Problem to work on> Beginning with the line that contains "Image resolution: width=704", retype the entries below exactly, ending with the line that contains "Task: Click the YouTube logo icon". Leave out any pictures.

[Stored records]
++++++++++
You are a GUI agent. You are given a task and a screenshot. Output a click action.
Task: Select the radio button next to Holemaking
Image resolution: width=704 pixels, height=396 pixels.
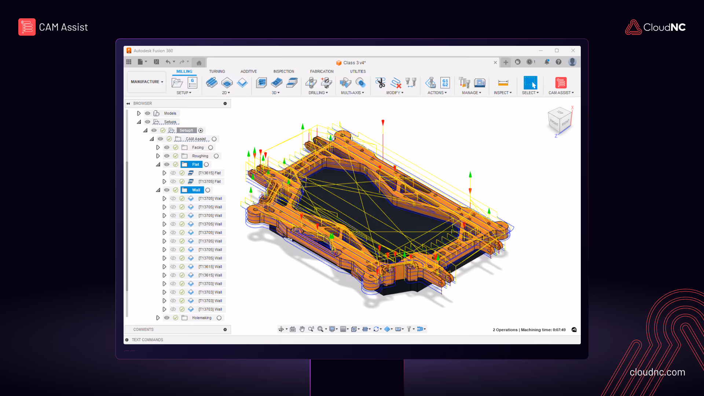click(219, 318)
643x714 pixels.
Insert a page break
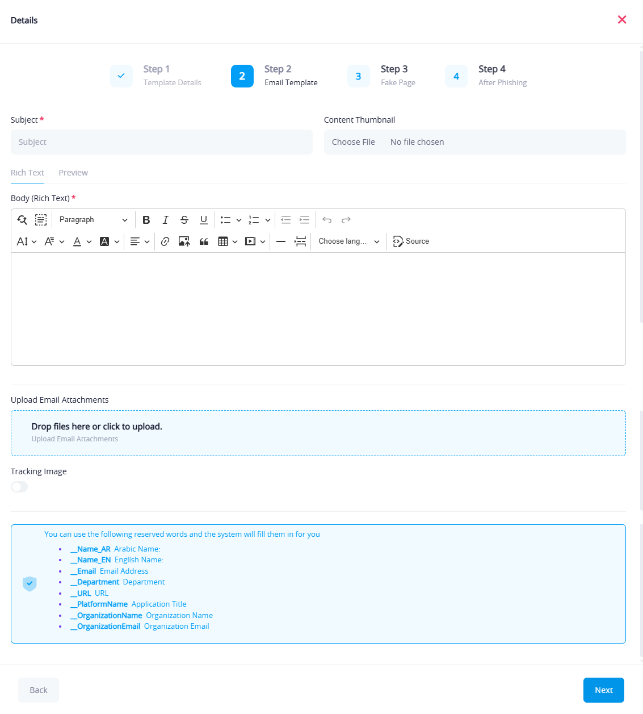click(300, 241)
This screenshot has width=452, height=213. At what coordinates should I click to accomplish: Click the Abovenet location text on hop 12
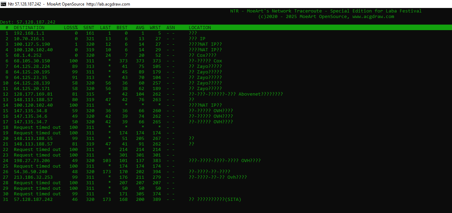[x=249, y=94]
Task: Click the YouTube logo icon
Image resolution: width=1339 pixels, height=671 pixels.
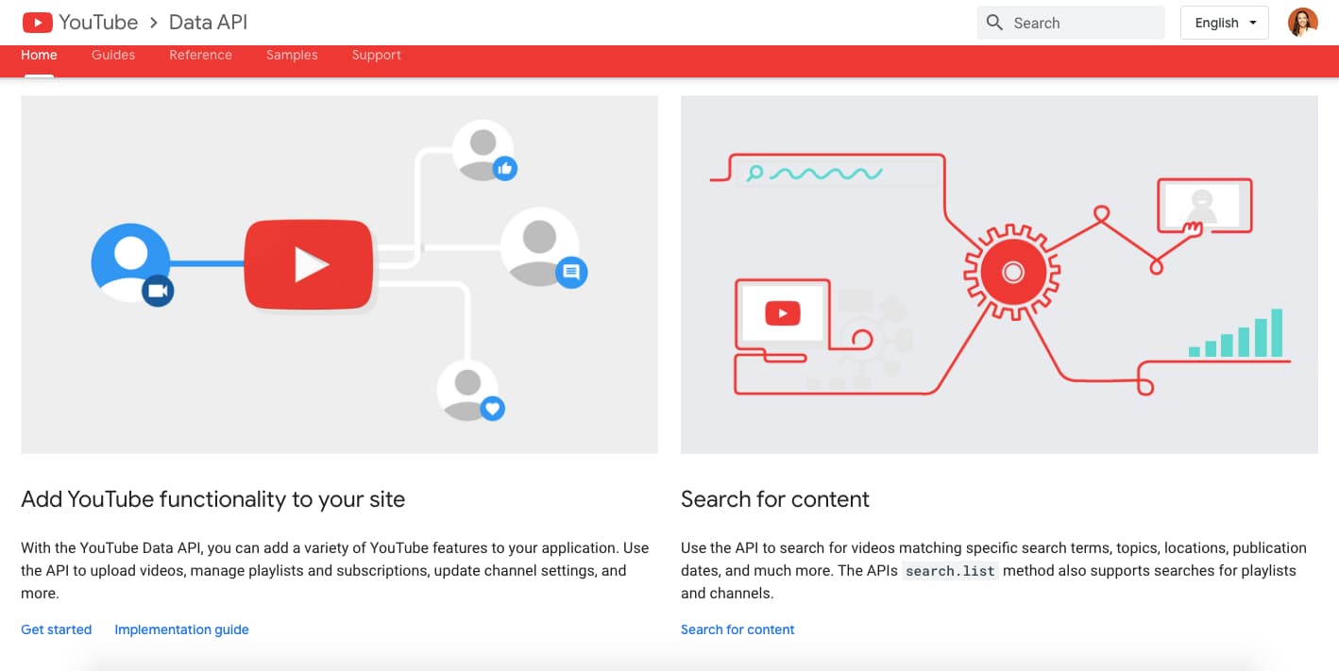Action: coord(38,23)
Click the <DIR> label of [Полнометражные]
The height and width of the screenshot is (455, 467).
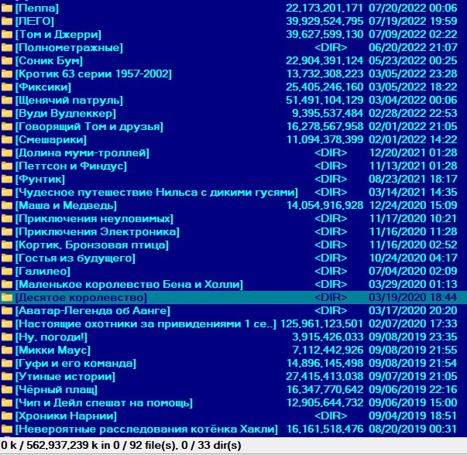pyautogui.click(x=330, y=47)
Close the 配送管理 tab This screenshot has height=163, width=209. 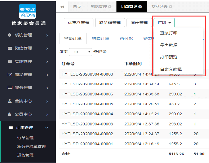[110, 7]
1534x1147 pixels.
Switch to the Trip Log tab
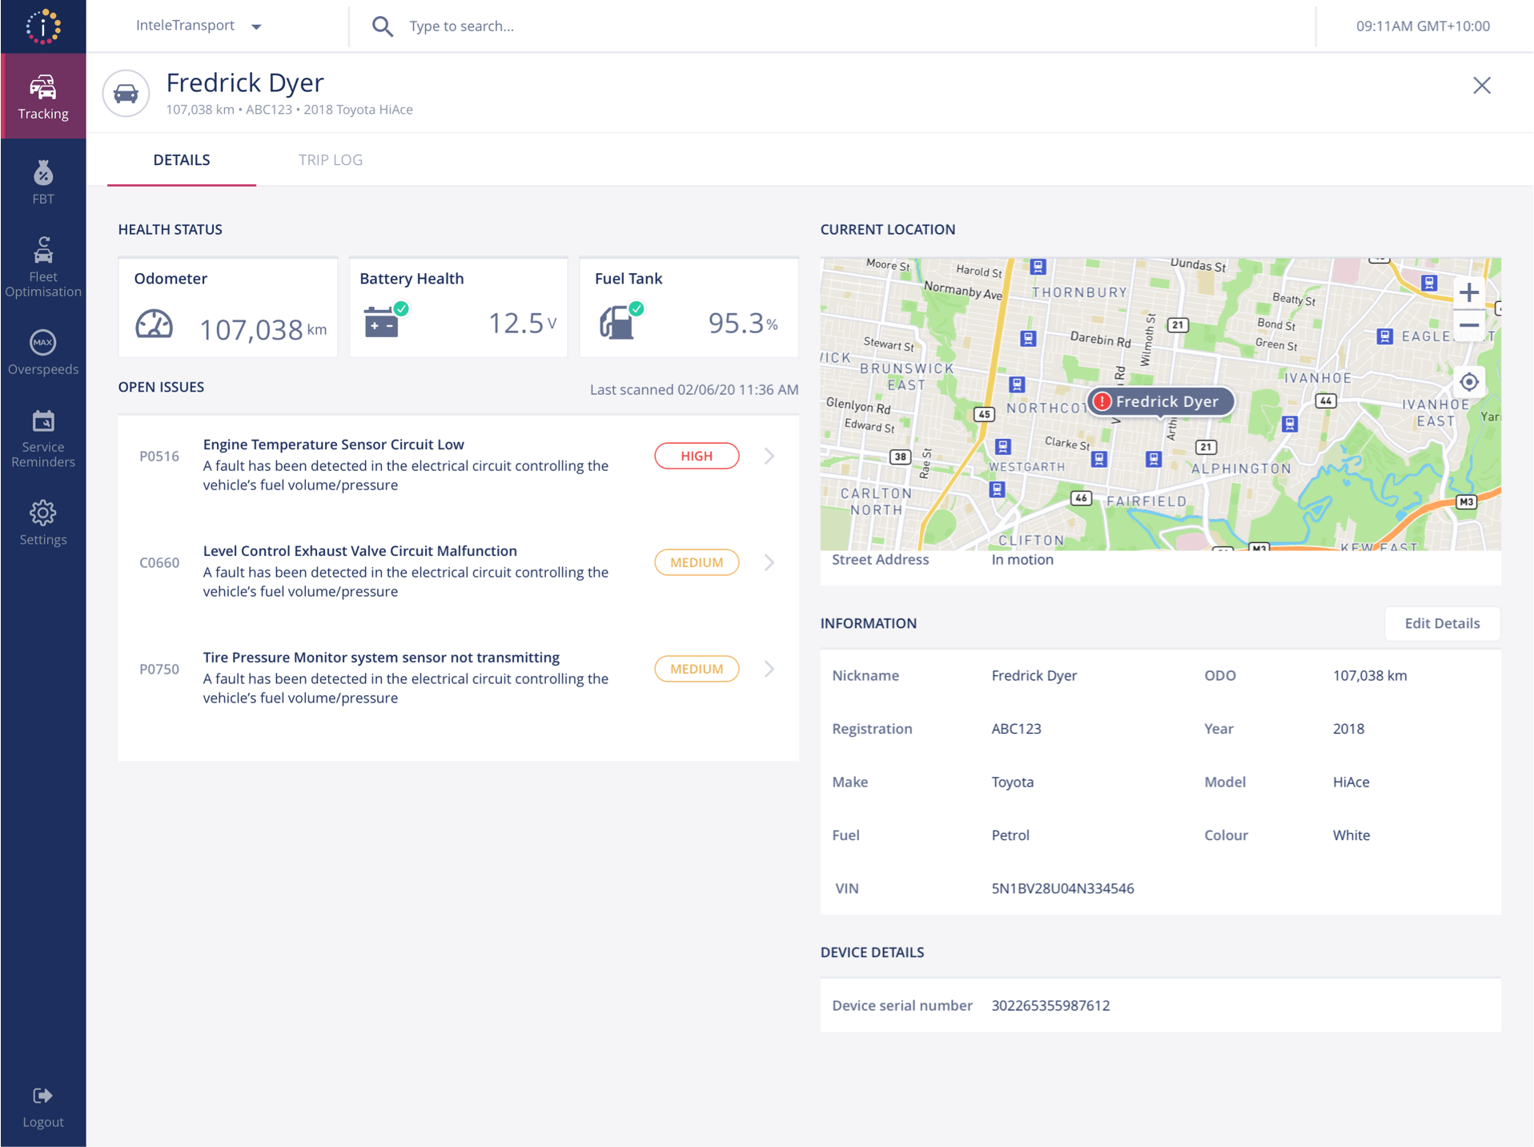tap(331, 160)
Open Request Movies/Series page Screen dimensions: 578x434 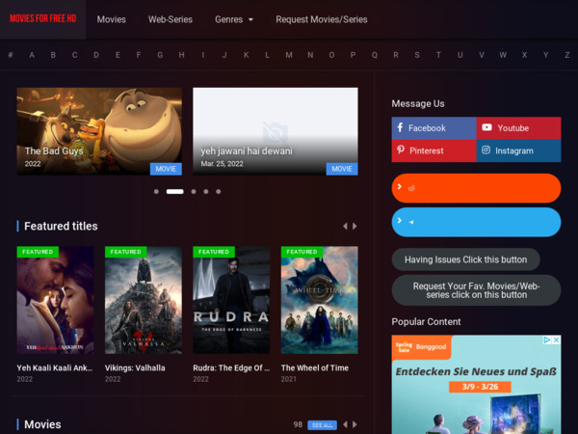pos(321,19)
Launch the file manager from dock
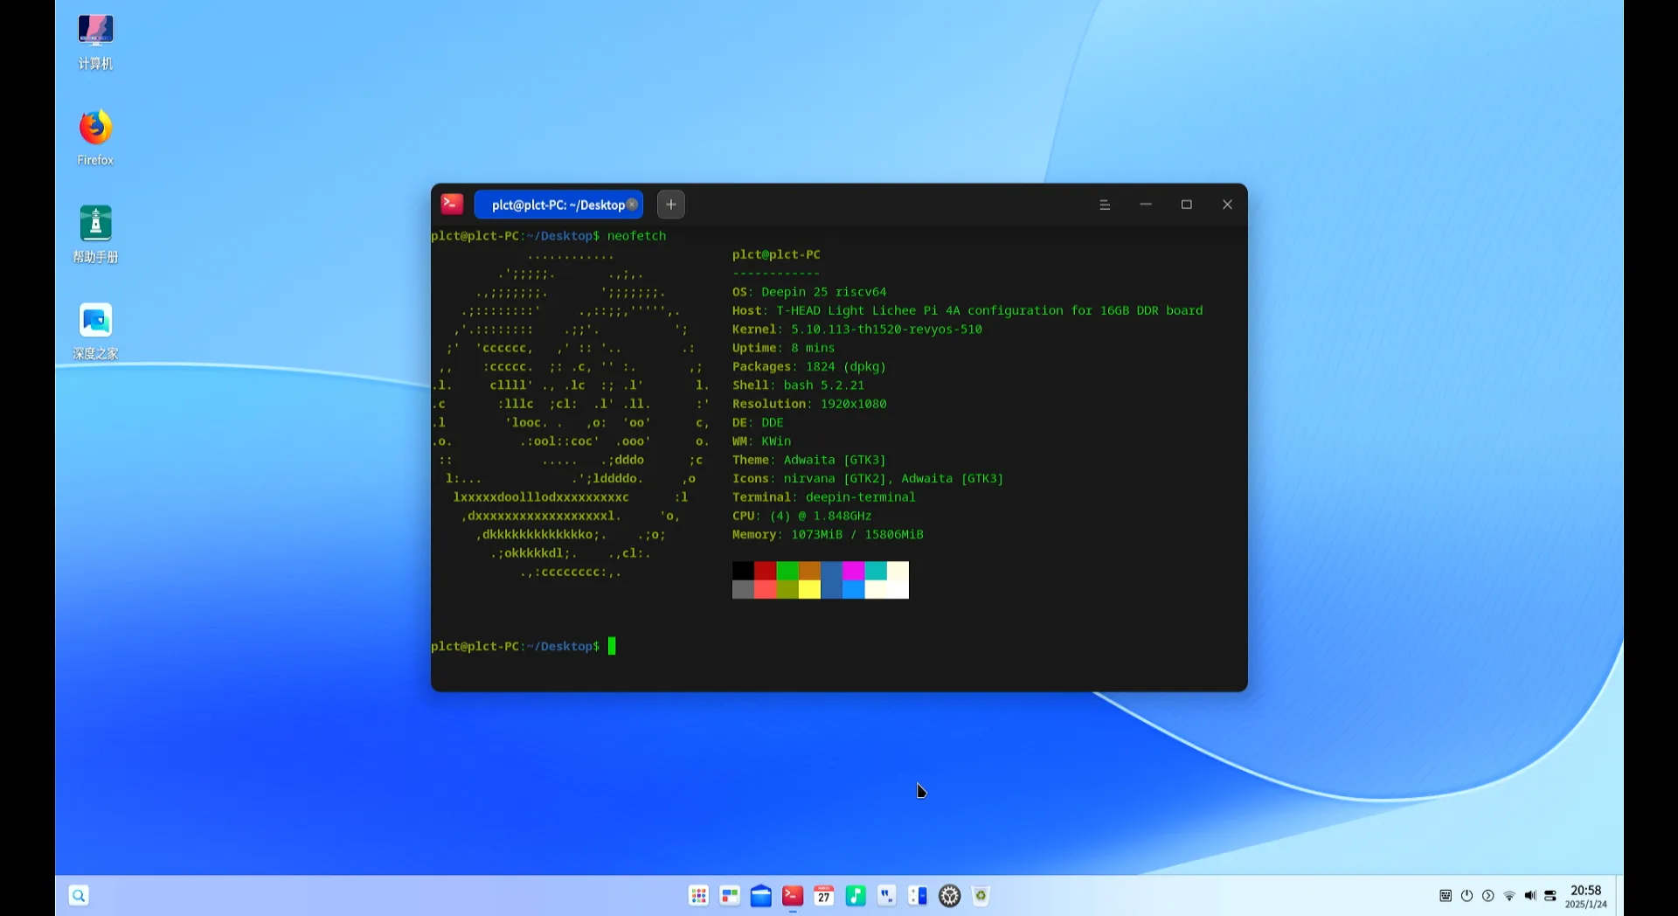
++++++++++
Task solution>
Image resolution: width=704 pixels, height=396 pixels.
click(219, 318)
643x714 pixels.
Insert a page break
click(300, 241)
This screenshot has width=452, height=213. At what coordinates should I click to accomplish: Click the Abovenet location text on hop 12
[x=249, y=94]
Task: Click the YouTube logo icon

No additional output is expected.